### Aim of the task
Determine the number of lines in the data that contain "screenshot". Answer with that number only.
━━━━━ Extracted material ━━━━━
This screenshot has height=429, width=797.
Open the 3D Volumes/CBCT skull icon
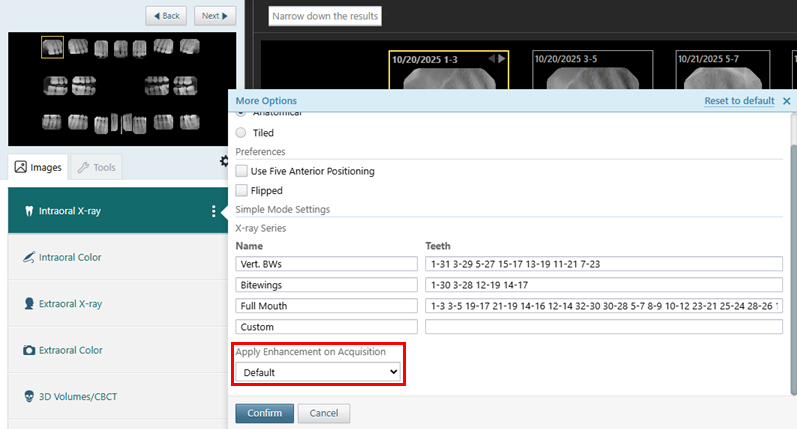tap(28, 397)
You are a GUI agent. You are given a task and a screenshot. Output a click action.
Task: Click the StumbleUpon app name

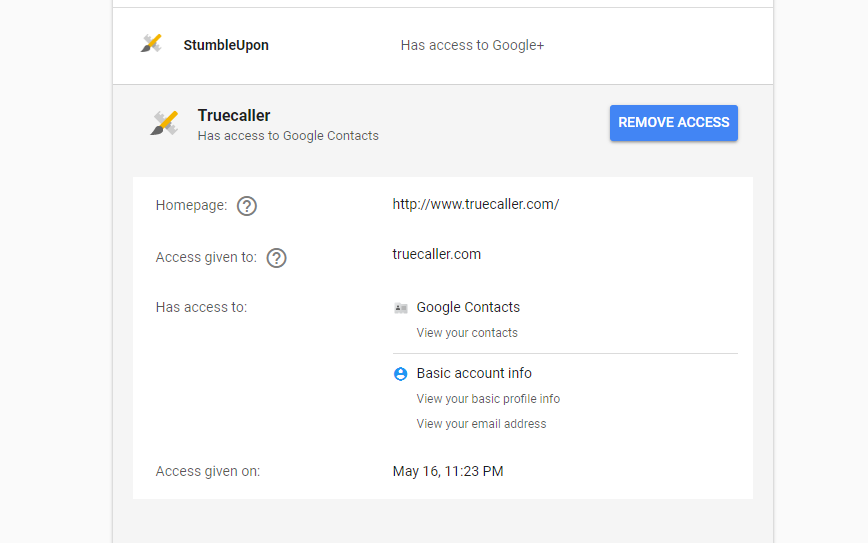(226, 45)
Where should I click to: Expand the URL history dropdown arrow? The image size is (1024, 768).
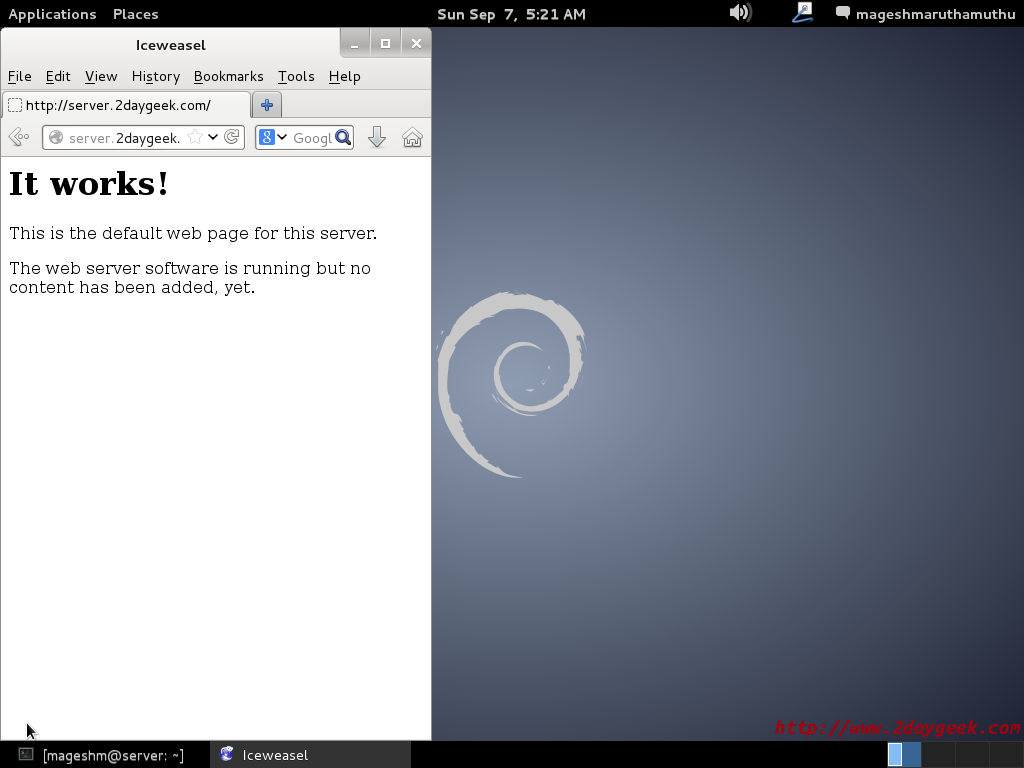pos(213,137)
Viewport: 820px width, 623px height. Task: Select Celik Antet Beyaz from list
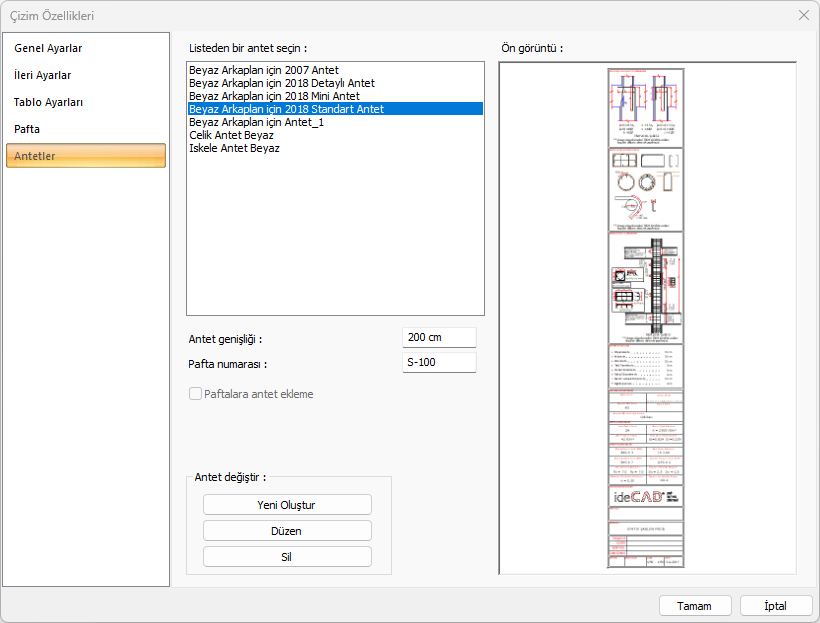point(231,135)
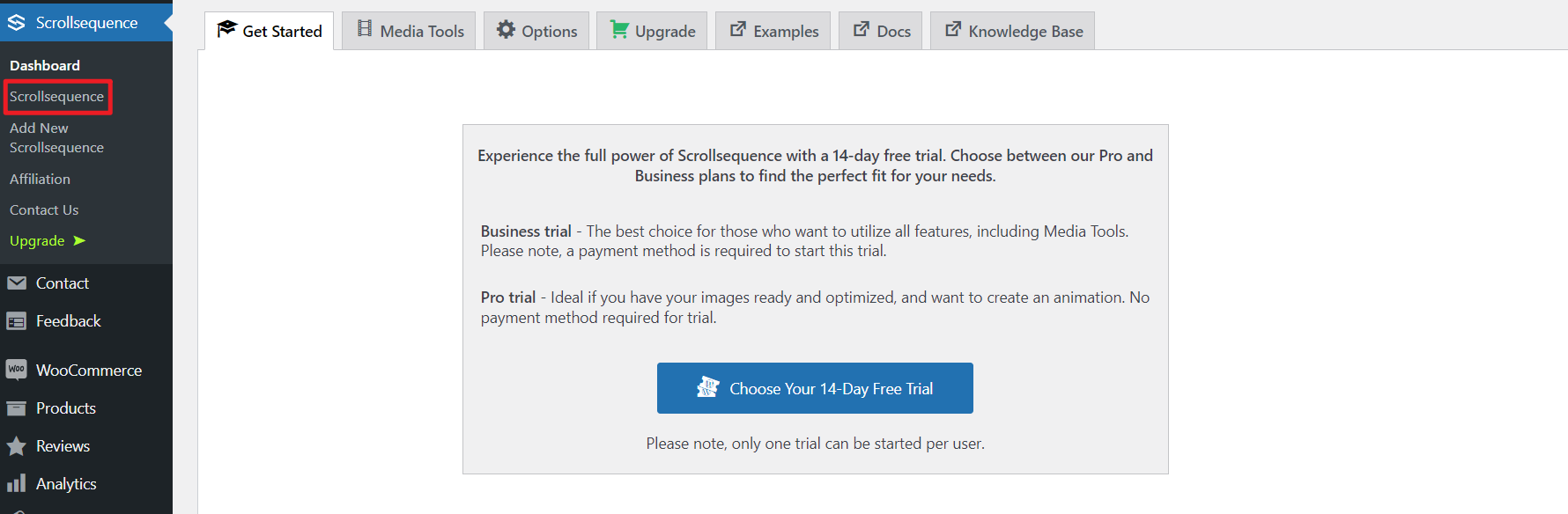Click the Reviews star icon
The image size is (1568, 514).
pyautogui.click(x=17, y=446)
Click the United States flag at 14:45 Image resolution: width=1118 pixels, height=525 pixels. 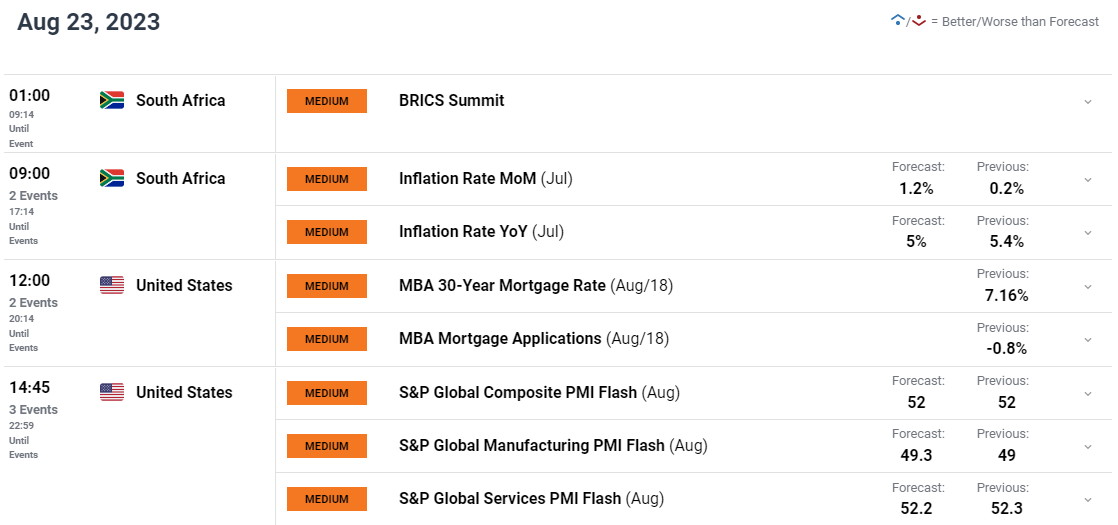111,392
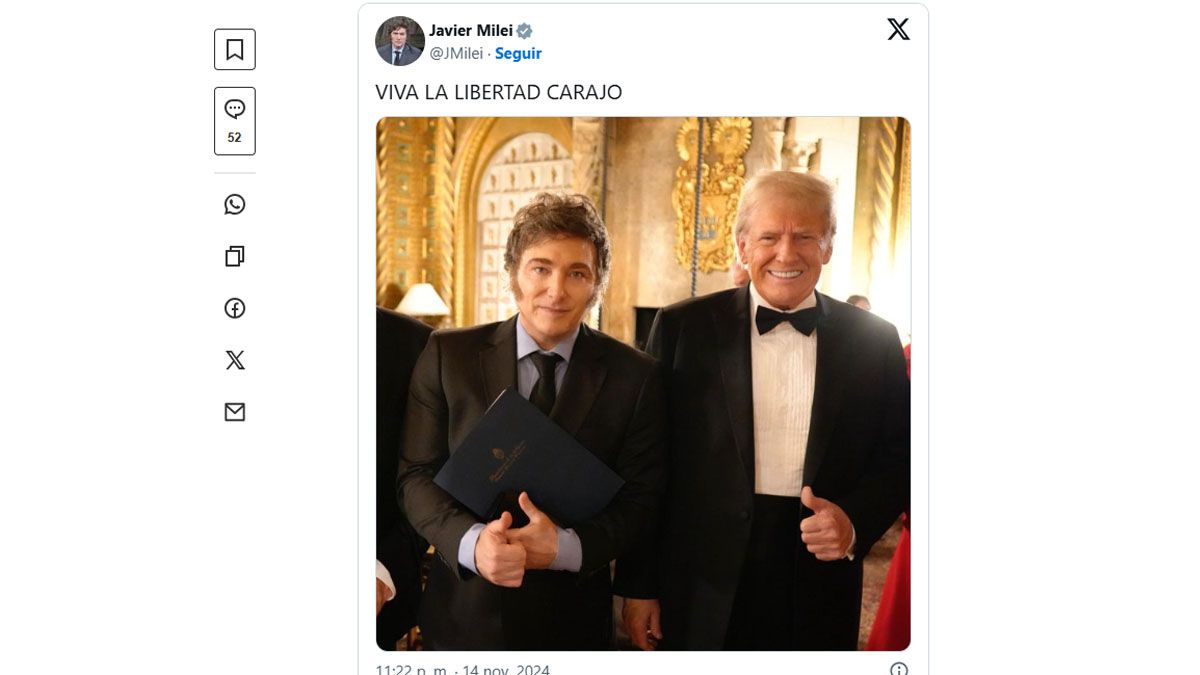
━━━━━
### Answer to this task
2